I have recently argued that, in the case of the Greek religion, we see a whole series of transformations from that of the Mycenaean late bronze age of around 1500 BC to the religion of the classical Greeks a millennium later. The Mycenaean religion and the Greek religion were very different belief systems, or at least their material manifestations were fundamentally different. But the Greek religion did not replace the Mycenaean as a result of the immigration of 'Greeks'. [The Mycenaeans were Greeks.] That is the old view which we can now confidently dismiss: instead we see a succession of stages when new elements emerged, most but not all of them of local origin.

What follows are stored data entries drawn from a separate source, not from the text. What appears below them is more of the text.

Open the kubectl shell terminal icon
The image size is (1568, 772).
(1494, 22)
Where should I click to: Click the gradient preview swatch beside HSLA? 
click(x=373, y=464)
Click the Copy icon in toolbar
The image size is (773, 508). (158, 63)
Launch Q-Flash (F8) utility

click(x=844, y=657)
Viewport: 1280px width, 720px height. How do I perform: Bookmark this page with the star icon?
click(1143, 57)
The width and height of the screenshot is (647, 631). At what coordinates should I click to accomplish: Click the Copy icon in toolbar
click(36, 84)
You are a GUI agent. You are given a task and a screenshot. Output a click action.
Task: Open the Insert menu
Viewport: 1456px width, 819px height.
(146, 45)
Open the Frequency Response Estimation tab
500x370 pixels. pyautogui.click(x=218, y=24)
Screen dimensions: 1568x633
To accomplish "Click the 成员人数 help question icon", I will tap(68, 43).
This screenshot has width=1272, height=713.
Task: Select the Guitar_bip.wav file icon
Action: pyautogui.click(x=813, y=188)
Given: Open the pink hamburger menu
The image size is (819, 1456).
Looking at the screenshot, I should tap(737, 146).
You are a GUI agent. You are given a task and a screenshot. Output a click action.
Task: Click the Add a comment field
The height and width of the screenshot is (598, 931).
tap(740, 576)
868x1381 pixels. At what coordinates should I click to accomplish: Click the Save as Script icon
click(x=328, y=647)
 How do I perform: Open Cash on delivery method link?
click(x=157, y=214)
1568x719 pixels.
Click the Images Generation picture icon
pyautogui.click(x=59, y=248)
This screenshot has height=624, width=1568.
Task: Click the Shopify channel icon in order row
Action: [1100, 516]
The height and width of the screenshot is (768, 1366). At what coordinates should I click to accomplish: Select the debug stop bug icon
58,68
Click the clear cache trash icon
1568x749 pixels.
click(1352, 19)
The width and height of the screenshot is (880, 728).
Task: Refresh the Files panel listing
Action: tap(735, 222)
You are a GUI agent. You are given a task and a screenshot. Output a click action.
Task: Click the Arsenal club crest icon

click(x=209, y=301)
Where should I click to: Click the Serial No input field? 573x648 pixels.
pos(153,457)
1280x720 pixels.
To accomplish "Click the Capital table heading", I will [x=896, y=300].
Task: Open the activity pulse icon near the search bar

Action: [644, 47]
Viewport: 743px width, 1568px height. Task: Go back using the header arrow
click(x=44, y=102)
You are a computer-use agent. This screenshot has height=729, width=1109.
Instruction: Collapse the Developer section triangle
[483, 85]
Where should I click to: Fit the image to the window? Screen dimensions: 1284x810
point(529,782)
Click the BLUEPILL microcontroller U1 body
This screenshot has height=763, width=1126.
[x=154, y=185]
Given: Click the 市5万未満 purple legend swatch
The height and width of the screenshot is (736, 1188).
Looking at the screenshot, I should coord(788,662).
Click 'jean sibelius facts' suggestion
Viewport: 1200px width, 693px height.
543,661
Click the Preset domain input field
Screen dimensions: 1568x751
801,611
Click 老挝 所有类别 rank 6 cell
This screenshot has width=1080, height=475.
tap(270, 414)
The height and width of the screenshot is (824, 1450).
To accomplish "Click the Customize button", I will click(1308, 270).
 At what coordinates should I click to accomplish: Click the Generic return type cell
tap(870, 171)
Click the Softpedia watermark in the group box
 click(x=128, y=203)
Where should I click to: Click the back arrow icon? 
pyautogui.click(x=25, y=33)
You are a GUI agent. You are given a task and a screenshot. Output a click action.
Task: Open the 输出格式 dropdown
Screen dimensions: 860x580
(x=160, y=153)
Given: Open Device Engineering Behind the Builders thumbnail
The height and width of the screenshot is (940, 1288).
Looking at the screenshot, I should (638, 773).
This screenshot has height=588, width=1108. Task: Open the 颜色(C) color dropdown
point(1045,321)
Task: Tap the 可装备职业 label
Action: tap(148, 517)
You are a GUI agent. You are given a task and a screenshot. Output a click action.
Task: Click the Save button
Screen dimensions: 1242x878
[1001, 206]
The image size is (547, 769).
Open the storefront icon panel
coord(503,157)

If we apply the same line of reasoning to the transformation from Indus civilization to its non-urban aftermath of a millennium later, we can trace the emergence of a number of elements, few of which need to be of foreign origin. Certainly there are some outside elements -- the use of the horse to pull a war chariot is one of these. Precisely the same innovation is seen in Mycenaean Greece, at about the same time, and it is now clear that this happened in Greece without a significant change in population from immigration. Some centuries after the chariot, horse riding in association with new military techniques is seen in both areas. It is not surprising that both innovations had a greater impact in India and Pakistan, where the open terrain offers more scope for the horse (and indeed for the chariot) than does the rocky and mountainous landscape of Greece. There is nothing which forces us to associate these innovations in India with a new population, or with immigrants, any more than in Greece...

What we may be seeing at this time is the development of a new ideology, which finds its finest expression in the Hymns of the Rigveda, and indeed of the Avesta, and this may be reflected in the pottery of Cemetery H at Harappa, which has handsome decorated vessels depicting horses, and departs from the geometric tradition of the pottery decoration of the Indus Valley civilization. (p. 195 - 6)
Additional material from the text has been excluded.